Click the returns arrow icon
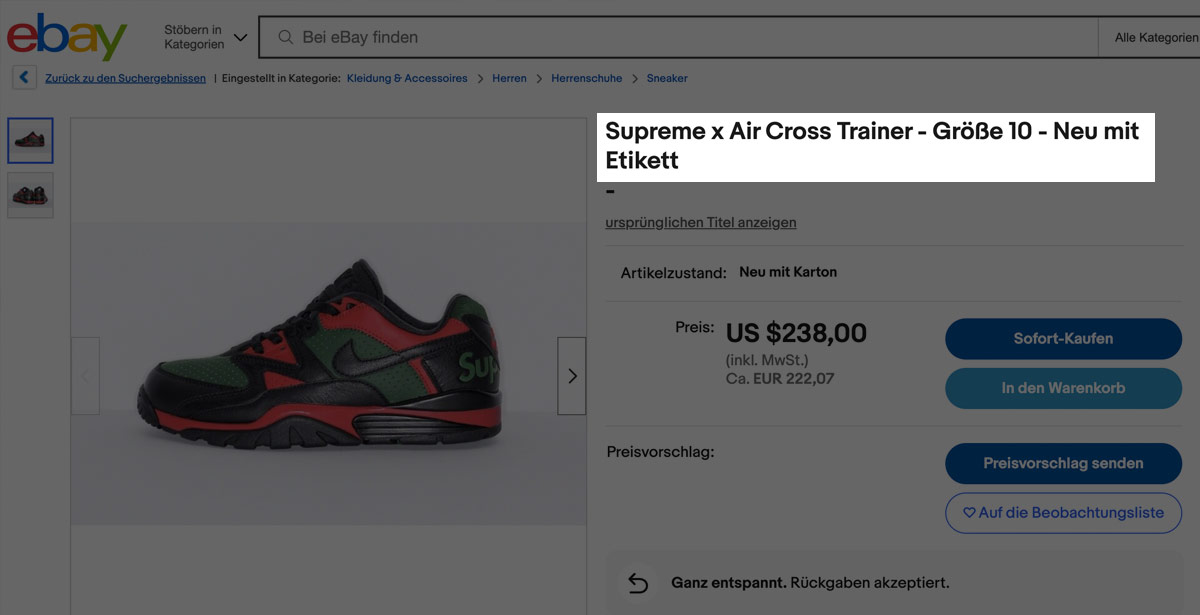The height and width of the screenshot is (615, 1200). coord(638,583)
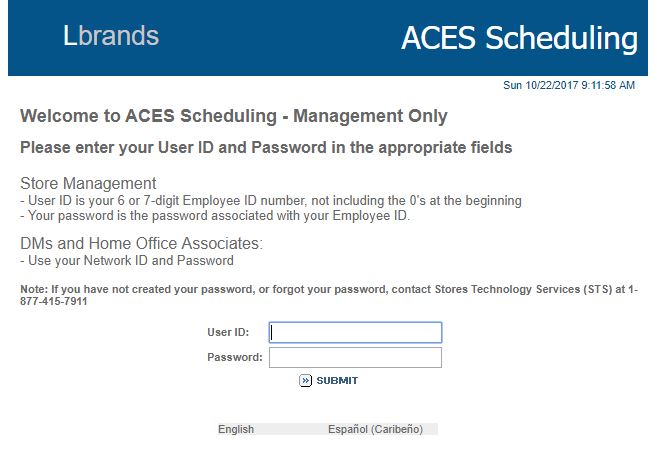
Task: Click the Lbrands logo in header
Action: coord(110,36)
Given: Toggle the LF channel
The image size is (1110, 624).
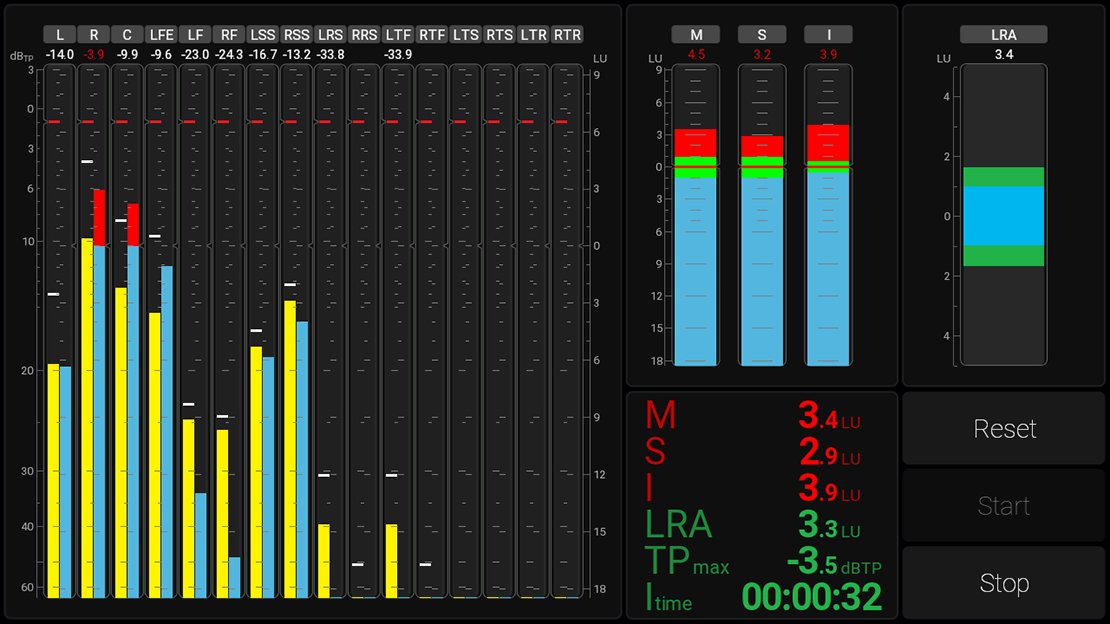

— WORK ITEM —
An exact copy of all the records is required, with the pictures omitted.

— RESPONSE AREA —
Click the returns arrow icon
The height and width of the screenshot is (615, 1200). coord(638,583)
Task: Click the Lbrands logo in header
Action: coord(110,36)
Given: Toggle the LF channel
The image size is (1110, 624).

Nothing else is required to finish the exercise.